Task => Write the next part of the comment letter on the proposed USERRA rules, starting right after its last sentence.

Text provided =>
********
ASPPA is a national society of retirement plan professionals. ASPPA’s mission is to educate pension professionals and to preserve and enhance the private pension system. Its membership consists of approximately 5,500 actuaries, plan administrators, attorneys, CPAs and other retirement plan experts who design, implement and maintain qualified retirement plans, especially for small to mid-size employers.

These comments are in response to the proposed rules under 20 CFR Part 1002 from the DOL, as published in the Federal Register (Volume 69, Number 181, September 20, 2004). The rules of USERRA and these proposed rules will affect many employers who sponsor qualified retirement plans with the anticipation of our military personnel and reservists returning home.

Many of the rights protected under USERRA relate to plans of the employer that are qualified under Internal Revenue Code (IRC) Sections 401(a), 403(a), 403(b), 408(k), 408(p) and 457(b). ASPPA recommends that clarification and further guidance is required for certain aspects of the rules under IRC Section 414(u)(2)(i).

I. Summary of Issues

These comments address the following issues, which are described in greater detail below:

A. The proposed thirty-day deadline for employer contributions to a retirement plan that are not contingent on employee contributions or elective deferrals is too short.

B. The proposed deadline for employer contributions to a retirement plan that are derived from employee contributions or elective deferrals needs clarification.

C. A plan should not be required to permit employee contributions to be made on behalf of a returning service member who terminates employment prior to the end of the repayment period. Upon returning from service, the period for permitting employee contributions should not be longer than the employment period.

II. Discussion

A. The thirty-day deadline for employer contributions to a retirement plan that are not contingent on employee contributions or elective deferrals is too short.

Prop. Reg. §1002.262 provides that employer contributions to a retirement plan that are not contingent on employee contributions or elective deferrals (non-elective contributions) must be more than thirty days after the date of the service member’s reemployment. If it is impossible or unreasonable for the employer to make the contribution within the thirty-day period, ASPPA recommends the employer be required to make the contribution as soon as practicable.

For the following reasons, ASPPA believes that the thirty-day period for making the contributions is too short.

1. The administrator must perform calculations for the returning service member, such as compensation calculations and additional calculations, to determine the proper employer contribution to the plan on behalf of the returning employee. If the employee has been in military service for a long period of time, these calculations could be difficult, and locating the information needed to determine compensation at the time prior to such military service may be administratively challenging.
********
Collected data =>
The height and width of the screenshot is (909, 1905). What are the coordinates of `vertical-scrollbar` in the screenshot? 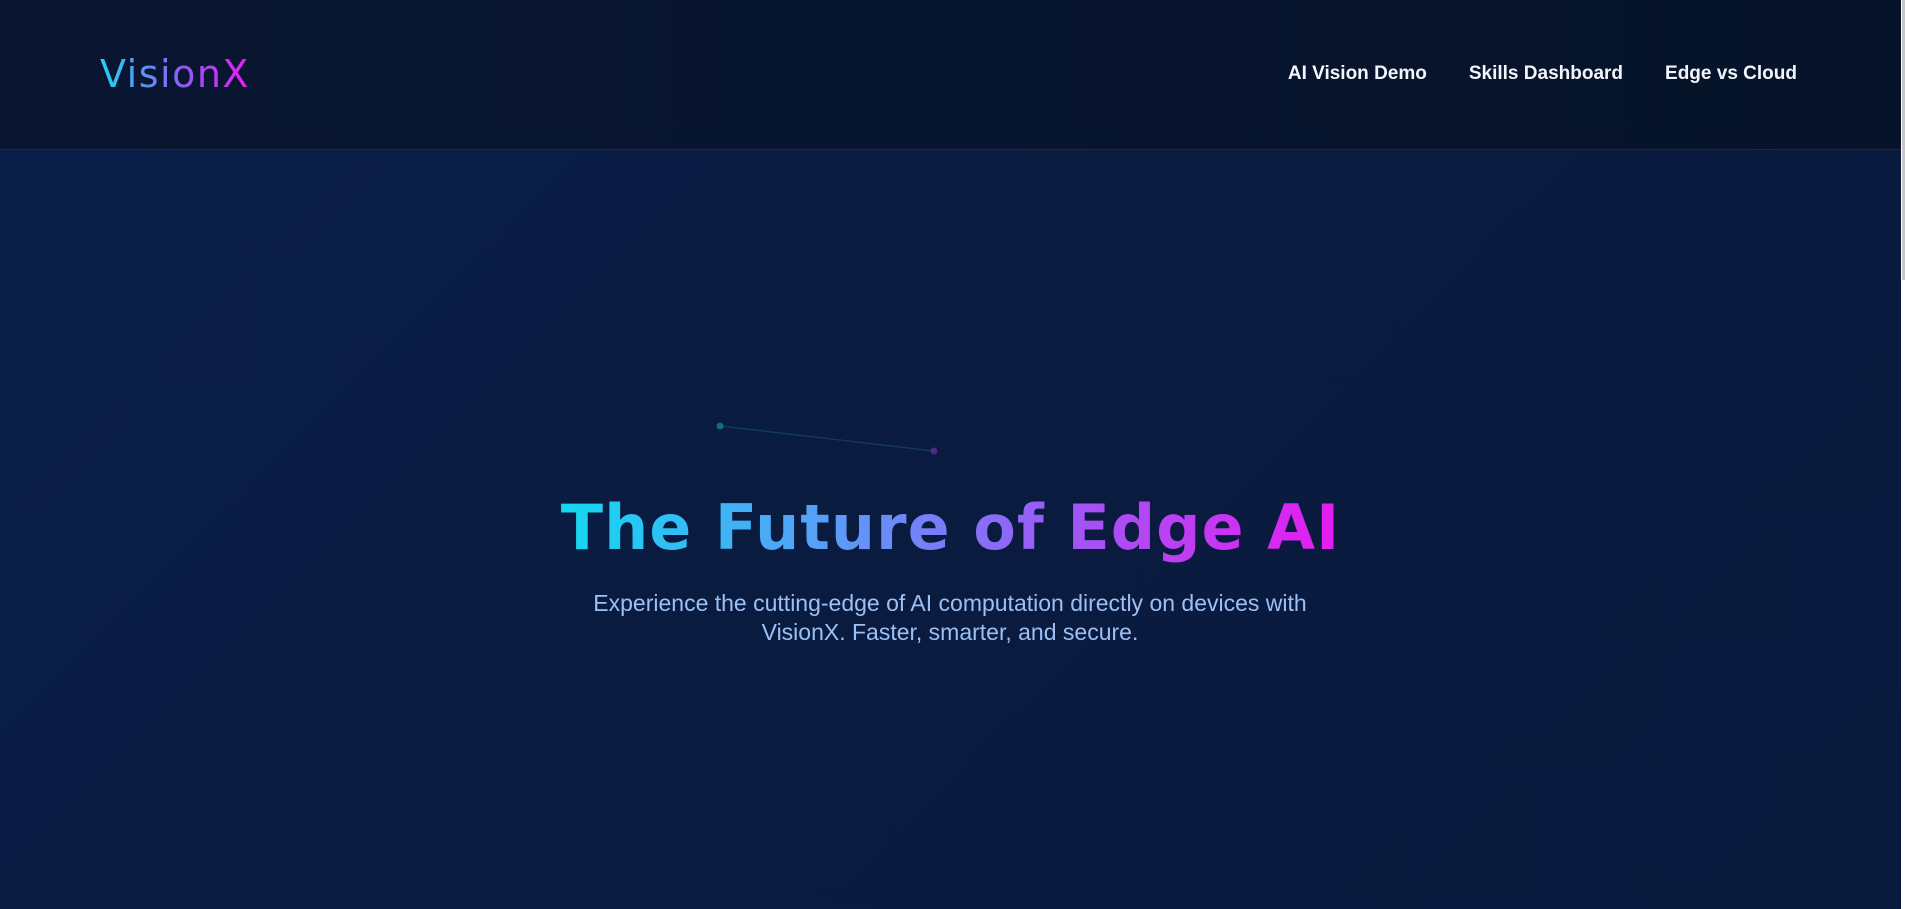 It's located at (1903, 454).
********
Task output =>
2. The thirty-day time constraint is potentially a heavy burden for many employers, especially small employers that maintain retirement plans with contributions that are not contingent on employee contributions or elective deferrals. For example, take a military service member returning to work after three years of duty and the employer is required to make the non-elective contributions to the plan on behalf of the employee within thirty days. Many small employers will likely not have the cash available to make this contribution within the 30-day period without severely affecting their day-to-day business operations .

3. “Escrowing” the funds in anticipation of a service member returning to work is not a viable solution. Presumably, an employer could not deduct such contributions because they are contingent on the service member returning to work. On the other hand, keeping the funds in reserve without deducting them would be an undesirable use of business resources, particularly for smaller businesses for which such resources are limited. In addition, any income on such funds would be taxable.

ASPPA recommends a longer time period to make these contributions would be more appropriate. These contributions should be treated in the same manner as any other employer non-elective contributions. Under this approach, the contributions would need to be contributed on or before the due date of the employer’s tax return for the tax year in which the service member returns to employment. An alternative would be to create a scale that relates to the returning employee’s length of military service. For example, if a service member’s duty extended beyond two years, then the employer might have six months to make-up the contribution.

B. The deadline for employer contributions to a retirement plan that are derived from employee contributions or elective deferrals should be clarified.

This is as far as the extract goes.